Ozzy Osbourne’s AI ghost won’t be “fucking lame,” son assures
Jack Osbourne told critics this weekend that his Black Sabbath frontman father’s hologram would be “so tasteful.”
Photo by Harry How/Getty Images
Everyone grieves differently. Some people hold memorials, collect photos, get honorary tattoos, or write apostrophic letters to the deceased. Ozzy Osbourne’s family, for their part, is using AI to make a hologram of him for commercial use. After the Black Sabbath frontman died last summer, his loved ones wasted little time partnering with tech companies Hyperreal and Proto Hologram to create an avatar of the singer that could be used in commercials and “on interactive touchscreens” across the U.S. and U.K.

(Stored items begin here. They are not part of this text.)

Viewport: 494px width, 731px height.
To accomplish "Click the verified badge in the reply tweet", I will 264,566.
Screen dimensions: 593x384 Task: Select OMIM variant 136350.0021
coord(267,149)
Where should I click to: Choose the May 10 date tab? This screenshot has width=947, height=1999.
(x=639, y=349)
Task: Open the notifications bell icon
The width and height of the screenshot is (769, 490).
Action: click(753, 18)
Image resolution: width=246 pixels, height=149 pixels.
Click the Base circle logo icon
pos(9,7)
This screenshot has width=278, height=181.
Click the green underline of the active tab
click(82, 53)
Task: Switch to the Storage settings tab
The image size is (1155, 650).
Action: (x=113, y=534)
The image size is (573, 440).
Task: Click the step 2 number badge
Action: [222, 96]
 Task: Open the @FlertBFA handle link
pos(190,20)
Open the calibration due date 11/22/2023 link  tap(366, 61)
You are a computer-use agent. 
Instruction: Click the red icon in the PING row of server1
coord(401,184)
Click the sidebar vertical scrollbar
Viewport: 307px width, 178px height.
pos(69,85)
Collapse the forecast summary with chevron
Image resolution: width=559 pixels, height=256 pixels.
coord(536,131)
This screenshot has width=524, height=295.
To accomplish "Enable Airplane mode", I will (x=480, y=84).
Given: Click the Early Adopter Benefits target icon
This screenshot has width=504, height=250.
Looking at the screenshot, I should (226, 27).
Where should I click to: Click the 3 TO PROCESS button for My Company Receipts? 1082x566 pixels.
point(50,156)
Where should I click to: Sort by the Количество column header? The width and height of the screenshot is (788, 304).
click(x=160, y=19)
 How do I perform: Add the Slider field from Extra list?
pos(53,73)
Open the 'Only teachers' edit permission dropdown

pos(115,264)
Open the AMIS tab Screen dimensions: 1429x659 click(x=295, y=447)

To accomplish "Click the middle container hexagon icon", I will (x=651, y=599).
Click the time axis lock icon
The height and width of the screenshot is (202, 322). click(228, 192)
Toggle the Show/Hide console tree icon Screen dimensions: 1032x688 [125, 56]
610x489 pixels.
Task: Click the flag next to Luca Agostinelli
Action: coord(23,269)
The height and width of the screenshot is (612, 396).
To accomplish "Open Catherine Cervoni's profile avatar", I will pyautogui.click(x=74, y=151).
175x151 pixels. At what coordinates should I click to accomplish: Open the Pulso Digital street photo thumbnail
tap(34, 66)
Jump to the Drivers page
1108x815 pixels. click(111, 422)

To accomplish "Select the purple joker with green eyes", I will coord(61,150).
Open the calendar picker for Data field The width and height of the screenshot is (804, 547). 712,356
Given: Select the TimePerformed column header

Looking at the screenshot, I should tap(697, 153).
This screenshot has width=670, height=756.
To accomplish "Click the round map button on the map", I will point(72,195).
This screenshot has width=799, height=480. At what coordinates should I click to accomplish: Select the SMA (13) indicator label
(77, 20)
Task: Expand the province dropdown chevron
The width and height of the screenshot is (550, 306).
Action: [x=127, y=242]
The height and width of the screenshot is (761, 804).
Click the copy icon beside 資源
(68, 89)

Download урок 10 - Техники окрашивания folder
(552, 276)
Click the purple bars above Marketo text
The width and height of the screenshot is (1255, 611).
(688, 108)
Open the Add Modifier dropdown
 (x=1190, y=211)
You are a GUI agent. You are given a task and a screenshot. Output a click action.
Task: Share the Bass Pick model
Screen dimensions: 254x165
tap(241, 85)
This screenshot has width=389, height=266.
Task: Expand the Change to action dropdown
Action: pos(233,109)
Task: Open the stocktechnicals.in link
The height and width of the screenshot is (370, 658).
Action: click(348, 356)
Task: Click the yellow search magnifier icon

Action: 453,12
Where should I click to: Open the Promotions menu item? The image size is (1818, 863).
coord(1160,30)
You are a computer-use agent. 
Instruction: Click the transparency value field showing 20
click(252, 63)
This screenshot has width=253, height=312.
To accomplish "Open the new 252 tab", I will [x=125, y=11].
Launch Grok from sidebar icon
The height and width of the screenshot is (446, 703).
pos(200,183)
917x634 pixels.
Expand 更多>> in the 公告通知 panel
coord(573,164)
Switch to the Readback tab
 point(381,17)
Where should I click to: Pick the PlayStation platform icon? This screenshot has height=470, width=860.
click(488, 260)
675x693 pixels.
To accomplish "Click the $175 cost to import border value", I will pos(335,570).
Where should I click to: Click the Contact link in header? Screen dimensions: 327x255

At an expo last week, Osbourne’s son Jack told an audience that it was “scary” how accurate his dad’s hologram was. “He will exist digitally as himself for as long as we have computers. Technology has come such a long way to where it’s almost drag and drop,” he said. “You could shoot a template for a commercial… literally prompt what you want Digital Ozzy to do in that commercial and you just drop it in. It’s that simple now.” Osbourne’s wife Sharon added, “Elvis died 50 years ago and everybody knows Elvis. I just want that for Ozzy.” She also noted that Osbourne’s avatar would be able to answer questions from fans, and that the answers “will be what Ozzy would have said.” Right, right.
Black Sabbath fans correctly derided the decision, calling it distasteful and speculating that Osbourne himself would not have approved a mass-market rollout of his posthumous likeness. In a riposte to growing dissent, Jack hosted a YouTube livestream on Saturday and doubled down on turning his father’s corpse into an AI-generated shell. “Here’s the thing—it’s gonna be so tasteful what we’re doing,” he told viewers. “It’s not gonna be fucking lame.” In case anyone didn’t buy this ironclad argument at face value, he continued: “And it’s really complex what we’re doing. This isn’t just like hooking up an image of my dad to ChatGPT. This is some high-level technology that we’re gonna be working with, and it’s gonna feel very real, and it’s kind of wild how it will be utilized. It’s really cool, and it’s something that I think my dad would be into. We actually talked about it before he passed, about doing something like this. So, yeah. I know he would be into this.”
Hyperreal, the company behind Osbourne’s robot resurrection, has previously created avatars of the Notorious B.I.G., Lionel Messi, and Marvel Comics creator Stan Lee, whom they charged fans $15 to “talk to” at Comic Con last year. It’s difficult to picture the fabled, bat-eating Prince of Darkness—who once called a TV remote “fucking space-age shit”—being amenable to having a digitized fate similar to Lee’s, much less spending his postmortal time as a mascot in an AI-generated detergent commercial on Hulu.